= Arnold Allen (mathematician) =

American instructor, public speaker, and writer

Arnold Oral Allen (died 2004) was an American instructor, public speaker, and writer who worked at IBM and Hewlett-Packard, and specialized in the analysis and mathematical modelling of computer performance.

==Biography==
Allen earned a Ph.D. in mathematics at UCLA in 1962 under Angus Taylor with a dissertation entitled Banach and Hilbert Spaces of Analytic Functions, where he later lectured. At IBM, he taught at the Information Systems Management Institute in Los Angeles, California. Later, at Hewlett-Packard, he was a member of the Performance Technology Center, then a researcher at the Advanced Technology Group in Roseville, California.

Allen was elected as a director of the Computer Measurement Group (CMG), and selected to be the keynote speaker at two international conferences. He was an invited speaker at the Sixth International Conference on Modelling Techniques and Tools for Computer Performance Evaluation, held in Edinburgh, Scotland in September 1992.

In 1994, he received the Computer Measurement group's A. A. Michelson award for technical excellence and professional contributions as a teacher and inspirer of others.

==Work==
Allen is most well known as the author of the book, Probability, Statistics, and Queueing Theory with Computer Science Applications. Originally published in 1978, and still in print in 2007, it is widely used as a university textbook, by practitioners of computer performance analysis, and by those wishing to apply probability, statistics and queueing theory techniques to solve problems in other fields, such as operations research, management science, engineering, and physics.

At IBM and Hewlett-Packard, Allen's students were typically systems engineers and project managers, not computer scientists. He encouraged them to improve upon the informal approaches to computer performance analysis that were (and still are) in common use, applying more formal methods and using mathematical models to predict how the performance of a computer system would behave as workloads increased. He began his 1994 book, Computer Performance Analysis with Mathematica, with this observation:

The word performance in computer performance means the same thing that performance means in other contexts, that is, it means "How well is the computer doing the work it is supposed to do?"
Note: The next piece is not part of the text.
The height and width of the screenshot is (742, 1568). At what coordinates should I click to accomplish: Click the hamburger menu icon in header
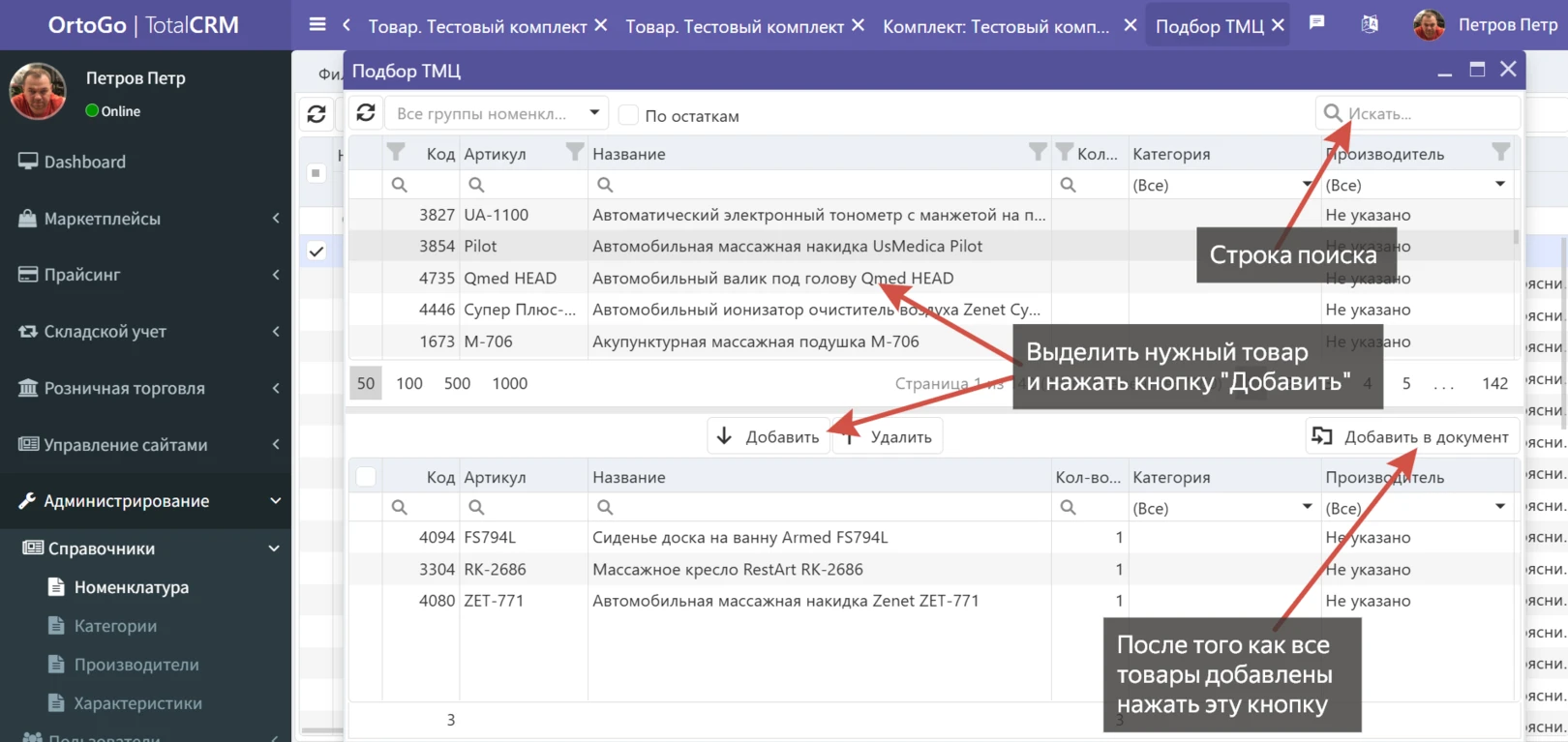(317, 24)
He concluded the book by quoting George Bernard Shaw: "The reasonable man adapts himself to the world; the unreasonable man persists in trying to adapt the world to himself. Therefore all progress depends on the unreasonable man". Allen commented, "I hope the reader fits Shaw's definition of unreasonable, and wants to change things for the better".

==Publications==
- 1978. Probability, statistics, and queueing theory : with computer science applications
- 1994. Introduction to computer performance analysis with Mathematica.